General characteristics
- Type: Attack submarine with ballistic missile launching capabilities
- Displacement: 3,600 tonnes (3,500 long tons) (surfaced); 4,000 tonnes (3,900 long tons) (submerged);
- Length: 89.3 m (293 ft 0 in)
- Beam: 9.7 m (31 ft 10 in)
- Propulsion: Diesel-electric propulsion; 3 × MTU 12V 4000 U83 marine diesel engines; Air-independent propulsion (AIP); 4 × Bumhan Industries PH1 PEM fuel cells, each with 100 kW output with increased hydrogen and liquid oxygen storage; Samsung SDI lithium-ion batteries;
- Speed: 12 knots (22 km/h; 14 mph) (surfaced); 6 knots (11 km/h; 6.9 mph) (submerged) on fuel cell operation; 20 knots (37 km/h; 23 mph) (submerged);
- Range: 10,000 nautical miles (19,000 km; 12,000 mi)
- Endurance: 20+ days (submerged)
- Complement: 50
- Sensors & processing systems: Combat suite:; Hanwha-developed "Combat Management System" (CMS); Sonar:; LIG Nex1-developed sonar suite; Thales-developed mine-avoidance sonar; Electronic warfare:; Indra-developed radar electronic support measurement (RESM); Other processing systems:; Safran-developed "Series 30" optronic surveillance mast; Babcock-developed "Weapons Handling and Launch System" (WHLS); ECA Group-developed steering consoles;
- Armament: 6 × 533 mm (21 in) torpedo tubes; LIG Nex1 K761 Tiger Shark heavyweight torpedoes; C-Star-III anti-ship cruise missiles; LIG Nex1 submarine-launched mobile sea mine; 10 × K-VLS cells ; 10 × Hyunmoo 4-4 submarine-launched ballistic missile; Chonryong land attack cruise missiles;

= Jang Yeongsil-class submarine =

South Korean submarine class

The KSS-III Batch-II (Korean Submarine-III Batch-II; 배치-II), officially called Jang Yeongsil class is a series of diesel-electric attack and ballistic missile submarines currently being built for the Republic of Korea Navy (ROKN), jointly by Hanwha Ocean.

The KSS-III Batch-II initiative, which involves domestically building three new submarines, each 89 m long and displacing 3600 t, was implemented from 2016 to 2029 with an investment of approximately KRW 3.41 trillion.

== History ==
KSS-III is a 3000 t submarine acquisition program confirmed at the 16th Defense Acquisition Program Promotion Meeting in 2007. Batch-I was the , and Jang Yeongsil is the first vessel of Batch-II. The Jang Yeongsil class is a significantly improved successor to Dosan Ahn Changho class. It is equipped with a larger vertical launcher, capable of firing submarine-launched ballistic missiles (SLBMs), a penetrating periscope, an auxiliary propulsion system, and an independently developed lithium battery system. It is the third submarine in the world to be equipped with lithium-ion batteries, enabling it to remain submerged for up to three weeks without nuclear propulsion.

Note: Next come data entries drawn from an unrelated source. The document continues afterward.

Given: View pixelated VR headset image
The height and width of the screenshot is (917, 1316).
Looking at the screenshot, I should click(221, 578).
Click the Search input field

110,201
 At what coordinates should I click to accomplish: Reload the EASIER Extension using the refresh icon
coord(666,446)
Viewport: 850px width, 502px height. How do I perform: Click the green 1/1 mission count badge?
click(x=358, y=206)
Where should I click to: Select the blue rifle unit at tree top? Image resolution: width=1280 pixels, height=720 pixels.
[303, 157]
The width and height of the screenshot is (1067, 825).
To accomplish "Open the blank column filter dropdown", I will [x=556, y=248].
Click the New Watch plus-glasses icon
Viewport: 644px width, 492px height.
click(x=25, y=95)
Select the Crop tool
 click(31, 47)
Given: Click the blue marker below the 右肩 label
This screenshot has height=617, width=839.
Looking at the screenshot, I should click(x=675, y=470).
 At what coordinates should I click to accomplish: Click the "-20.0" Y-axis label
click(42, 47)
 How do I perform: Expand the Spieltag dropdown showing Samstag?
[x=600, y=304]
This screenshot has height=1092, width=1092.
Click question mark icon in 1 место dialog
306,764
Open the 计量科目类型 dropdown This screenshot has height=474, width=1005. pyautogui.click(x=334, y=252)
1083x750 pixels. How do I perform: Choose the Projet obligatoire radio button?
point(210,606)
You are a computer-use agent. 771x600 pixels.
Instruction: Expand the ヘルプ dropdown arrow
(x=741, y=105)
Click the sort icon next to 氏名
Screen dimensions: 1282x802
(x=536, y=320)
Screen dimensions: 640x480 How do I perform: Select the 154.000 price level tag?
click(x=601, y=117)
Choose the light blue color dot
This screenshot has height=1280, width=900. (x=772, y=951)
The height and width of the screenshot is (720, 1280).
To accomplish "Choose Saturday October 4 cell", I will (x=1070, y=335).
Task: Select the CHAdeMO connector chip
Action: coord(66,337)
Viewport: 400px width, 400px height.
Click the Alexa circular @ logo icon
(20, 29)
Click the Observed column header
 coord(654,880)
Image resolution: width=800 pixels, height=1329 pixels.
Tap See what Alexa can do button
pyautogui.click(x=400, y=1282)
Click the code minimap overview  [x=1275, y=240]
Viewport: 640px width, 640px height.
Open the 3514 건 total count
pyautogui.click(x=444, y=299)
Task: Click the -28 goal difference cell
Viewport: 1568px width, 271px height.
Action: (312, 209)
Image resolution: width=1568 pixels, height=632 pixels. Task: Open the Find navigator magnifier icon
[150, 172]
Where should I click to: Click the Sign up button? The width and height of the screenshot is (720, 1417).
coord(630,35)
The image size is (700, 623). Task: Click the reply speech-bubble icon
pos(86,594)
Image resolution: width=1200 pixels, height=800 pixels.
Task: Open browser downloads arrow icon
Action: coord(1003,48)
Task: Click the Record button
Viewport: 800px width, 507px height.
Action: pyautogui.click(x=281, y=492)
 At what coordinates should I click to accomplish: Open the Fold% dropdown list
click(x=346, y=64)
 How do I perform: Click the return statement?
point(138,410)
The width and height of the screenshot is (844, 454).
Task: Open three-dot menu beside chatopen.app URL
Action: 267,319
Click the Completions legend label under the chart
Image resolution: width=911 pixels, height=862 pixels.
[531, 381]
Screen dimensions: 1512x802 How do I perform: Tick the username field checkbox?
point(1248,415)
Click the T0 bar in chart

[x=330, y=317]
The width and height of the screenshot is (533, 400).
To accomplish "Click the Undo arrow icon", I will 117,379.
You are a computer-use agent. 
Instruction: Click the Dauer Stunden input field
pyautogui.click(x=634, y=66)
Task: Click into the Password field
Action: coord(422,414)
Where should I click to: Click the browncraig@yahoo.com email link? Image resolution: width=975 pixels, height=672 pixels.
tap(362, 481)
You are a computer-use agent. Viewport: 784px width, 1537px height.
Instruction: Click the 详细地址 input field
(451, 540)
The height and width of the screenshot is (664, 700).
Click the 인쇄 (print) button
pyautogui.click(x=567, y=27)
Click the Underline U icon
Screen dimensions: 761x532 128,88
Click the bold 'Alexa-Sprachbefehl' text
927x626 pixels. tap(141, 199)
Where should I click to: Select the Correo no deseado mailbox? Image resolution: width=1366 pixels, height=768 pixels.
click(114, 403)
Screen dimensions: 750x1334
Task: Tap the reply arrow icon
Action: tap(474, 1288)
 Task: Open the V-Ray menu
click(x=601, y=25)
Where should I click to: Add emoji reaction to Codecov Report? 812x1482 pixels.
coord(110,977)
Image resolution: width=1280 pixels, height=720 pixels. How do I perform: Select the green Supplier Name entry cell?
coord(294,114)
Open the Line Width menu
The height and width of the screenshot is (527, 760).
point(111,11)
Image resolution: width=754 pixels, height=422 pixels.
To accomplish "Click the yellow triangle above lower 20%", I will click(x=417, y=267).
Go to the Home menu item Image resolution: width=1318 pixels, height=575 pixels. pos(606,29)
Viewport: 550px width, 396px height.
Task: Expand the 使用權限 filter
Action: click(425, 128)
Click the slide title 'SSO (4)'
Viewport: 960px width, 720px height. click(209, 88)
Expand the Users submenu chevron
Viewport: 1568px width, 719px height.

It was named after Jang Yeongsil, a Silhak scholar who led science and technology in the Joseon Dynasty, with the symbolic meaning of protecting the country with the excellent technology of South Korea's defense industry. Jang Yeongsil is considered the greatest scientist of the Joseon Dynasty who created the armillary sphere and the water clock Borugak Jagyeongnu, and he is the first scientist to be included in the name of a submarine.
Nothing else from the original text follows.